HOW TO COMPLETE THIS TASK: Reproduce every line of the listing exactly.

EXERCISE DATA:
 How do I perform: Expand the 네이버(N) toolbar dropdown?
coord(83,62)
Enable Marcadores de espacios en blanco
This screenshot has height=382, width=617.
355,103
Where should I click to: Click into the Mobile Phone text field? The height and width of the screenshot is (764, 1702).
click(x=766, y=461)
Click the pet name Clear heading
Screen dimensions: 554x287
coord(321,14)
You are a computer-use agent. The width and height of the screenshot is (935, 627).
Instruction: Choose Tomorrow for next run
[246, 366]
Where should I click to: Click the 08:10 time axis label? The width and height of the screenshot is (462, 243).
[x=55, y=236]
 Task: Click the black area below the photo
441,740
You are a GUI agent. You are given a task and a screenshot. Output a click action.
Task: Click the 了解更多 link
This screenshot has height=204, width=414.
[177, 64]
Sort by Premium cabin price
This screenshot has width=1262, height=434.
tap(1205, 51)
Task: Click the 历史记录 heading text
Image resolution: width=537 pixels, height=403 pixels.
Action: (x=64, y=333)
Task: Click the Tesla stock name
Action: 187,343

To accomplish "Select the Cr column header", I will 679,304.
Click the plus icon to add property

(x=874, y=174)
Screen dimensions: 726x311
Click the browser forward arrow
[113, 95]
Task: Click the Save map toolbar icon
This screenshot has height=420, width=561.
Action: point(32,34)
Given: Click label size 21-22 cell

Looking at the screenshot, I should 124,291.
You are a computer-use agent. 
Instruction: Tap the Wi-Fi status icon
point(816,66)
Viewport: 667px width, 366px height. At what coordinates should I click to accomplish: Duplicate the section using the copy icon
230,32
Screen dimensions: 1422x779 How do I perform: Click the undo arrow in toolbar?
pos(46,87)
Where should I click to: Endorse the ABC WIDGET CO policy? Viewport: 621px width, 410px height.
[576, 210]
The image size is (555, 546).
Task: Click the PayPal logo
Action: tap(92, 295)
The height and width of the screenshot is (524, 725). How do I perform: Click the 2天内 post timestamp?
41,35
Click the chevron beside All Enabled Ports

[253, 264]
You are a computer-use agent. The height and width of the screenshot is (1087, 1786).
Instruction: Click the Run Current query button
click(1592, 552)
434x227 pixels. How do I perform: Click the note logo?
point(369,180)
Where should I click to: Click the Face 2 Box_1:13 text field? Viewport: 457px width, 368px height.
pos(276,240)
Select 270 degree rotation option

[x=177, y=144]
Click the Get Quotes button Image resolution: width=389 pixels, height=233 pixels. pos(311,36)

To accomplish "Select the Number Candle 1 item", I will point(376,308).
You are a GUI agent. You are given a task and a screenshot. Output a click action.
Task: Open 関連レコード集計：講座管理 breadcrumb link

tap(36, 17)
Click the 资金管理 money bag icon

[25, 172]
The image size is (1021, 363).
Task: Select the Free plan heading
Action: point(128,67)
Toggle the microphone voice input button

FINISHED TASK:
 How do I perform: Expand the 네이버(N) toolbar dropdown?
coord(83,62)
Enable Marcadores de espacios en blanco
This screenshot has height=382, width=617.
355,103
Where should I click to: Click into the Mobile Phone text field? The height and width of the screenshot is (764, 1702).
click(x=766, y=461)
Click the pet name Clear heading
Screen dimensions: 554x287
coord(321,14)
You are a computer-use agent. The width and height of the screenshot is (935, 627).
Instruction: Choose Tomorrow for next run
[246, 366]
Where should I click to: Click the 08:10 time axis label? The width and height of the screenshot is (462, 243).
[x=55, y=236]
 Task: Click the black area below the photo
441,740
You are a GUI agent. You are given a task and a screenshot. Output a click action.
Task: Click the 了解更多 link
This screenshot has height=204, width=414.
[177, 64]
Sort by Premium cabin price
This screenshot has width=1262, height=434.
tap(1205, 51)
Task: Click the 历史记录 heading text
Image resolution: width=537 pixels, height=403 pixels.
Action: (x=64, y=333)
Task: Click the Tesla stock name
Action: 187,343

To accomplish "Select the Cr column header", I will 679,304.
Click the plus icon to add property

(x=874, y=174)
Screen dimensions: 726x311
Click the browser forward arrow
[113, 95]
Task: Click the Save map toolbar icon
This screenshot has height=420, width=561.
Action: point(32,34)
Given: Click label size 21-22 cell

Looking at the screenshot, I should 124,291.
You are a computer-use agent. 
Instruction: Tap the Wi-Fi status icon
point(816,66)
Viewport: 667px width, 366px height. At what coordinates should I click to accomplish: Duplicate the section using the copy icon
230,32
Screen dimensions: 1422x779 How do I perform: Click the undo arrow in toolbar?
pos(46,87)
Where should I click to: Endorse the ABC WIDGET CO policy? Viewport: 621px width, 410px height.
[576, 210]
The image size is (555, 546).
Task: Click the PayPal logo
Action: tap(92, 295)
The height and width of the screenshot is (524, 725). How do I perform: Click the 2天内 post timestamp?
41,35
Click the chevron beside All Enabled Ports

[253, 264]
You are a computer-use agent. The height and width of the screenshot is (1087, 1786).
Instruction: Click the Run Current query button
click(1592, 552)
434x227 pixels. How do I perform: Click the note logo?
point(369,180)
Where should I click to: Click the Face 2 Box_1:13 text field? Viewport: 457px width, 368px height.
pos(276,240)
Select 270 degree rotation option

[x=177, y=144]
Click the Get Quotes button Image resolution: width=389 pixels, height=233 pixels. pos(311,36)

To accomplish "Select the Number Candle 1 item", I will point(376,308).
You are a GUI agent. You are given a task and a screenshot. Output a click action.
Task: Open 関連レコード集計：講座管理 breadcrumb link

tap(36, 17)
Click the 资金管理 money bag icon

[25, 172]
The image size is (1021, 363).
Task: Select the Free plan heading
Action: point(128,67)
Toggle the microphone voice input button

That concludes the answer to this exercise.